Modern versions tend to soften the corpse-puppet horror and play up the cute, clever, or magical side. Still, the essential image survives: an ordinary cat that turns out to be far more than it seemed, its doubled tail flicking with secret knowledge.
How to Recognize a Nekomata
If you are trying to spot a nekomata in a story or an old print, watch for a short checklist.
The forked or doubled tail, first and always. A cat of unusual age or unusual size. Standing or dancing on its hind legs. Speaking with a human voice. A wrapped cloth on its head, a common image in classic art of dancing cat spirits. And an association with flickering, unexplained fire.
Unlike the mountain-dwelling tengu or the bone giant gashadokuro built from the unmourned dead, the nekomata’s true horror is its intimacy. It is not a stranger from the wilderness. It is the familiar creature at your feet, revealed at last to have a will and a memory all its own.
FAQ
What is the difference between a nekomata and a bakeneko?
Both are supernatural cats, but the bakeneko is the broader, more general category of a cat that has gained magical powers, while the nekomata is usually the more advanced and dangerous form. The nekomata’s defining feature is its forked, split tail, and its powers tend to be darker, including cursing and controlling the dead. In short, a bakeneko is a changed cat, and a nekomata is a changed cat that has become truly menacing.

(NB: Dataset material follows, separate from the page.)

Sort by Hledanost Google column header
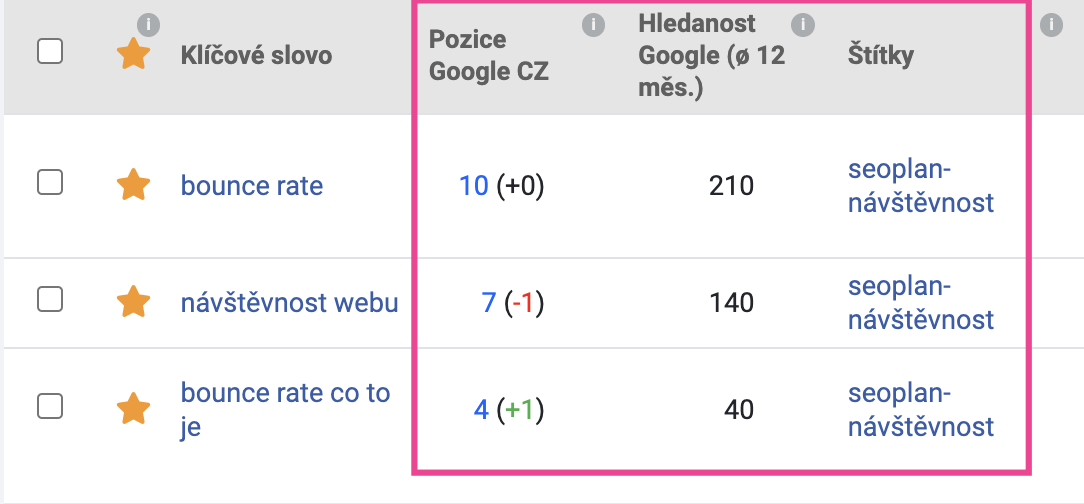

How does a cat become a nekomata?
In folklore a house cat becomes a nekomata by living to a great age or growing to an unusual size, at which point its tail splits in two and it gains supernatural powers. This belief was strong enough that people sometimes avoided keeping cats too long, or bobbed their tails young so they could never fork. There was also a wilder mountain nekomata thought to be a monstrous beast rather than a former pet.
What powers does a nekomata have?
A nekomata can speak, walk on its hind legs, and shapeshift, often into the form of an old woman. It is linked to mysterious fires and to laying curses on those who wronged it. Its most feared power is control over the dead, making corpses rise and move like puppets.
Is the nekomata related to the kitsune?
They are cousins in spirit rather than the same creature. Both the nekomata and the kitsune are shape-shifting animal yokai that gain power and additional tails as they age. The key difference is tone: the fox is often tied to the divine and to the deity Inari, while the nekomata is a more domestic and sinister spirit born from an ordinary household cat.
Are nekomata evil?
Not purely, though they lean dangerous. In many tales the nekomata turns on households that mistreated it, punishing cruelty, which frames it as a spirit of consequence rather than random malice. Its powers over curses and corpses are genuinely frightening, but modern pop culture often reimagines the nekomata as playful, clever, or even friendly.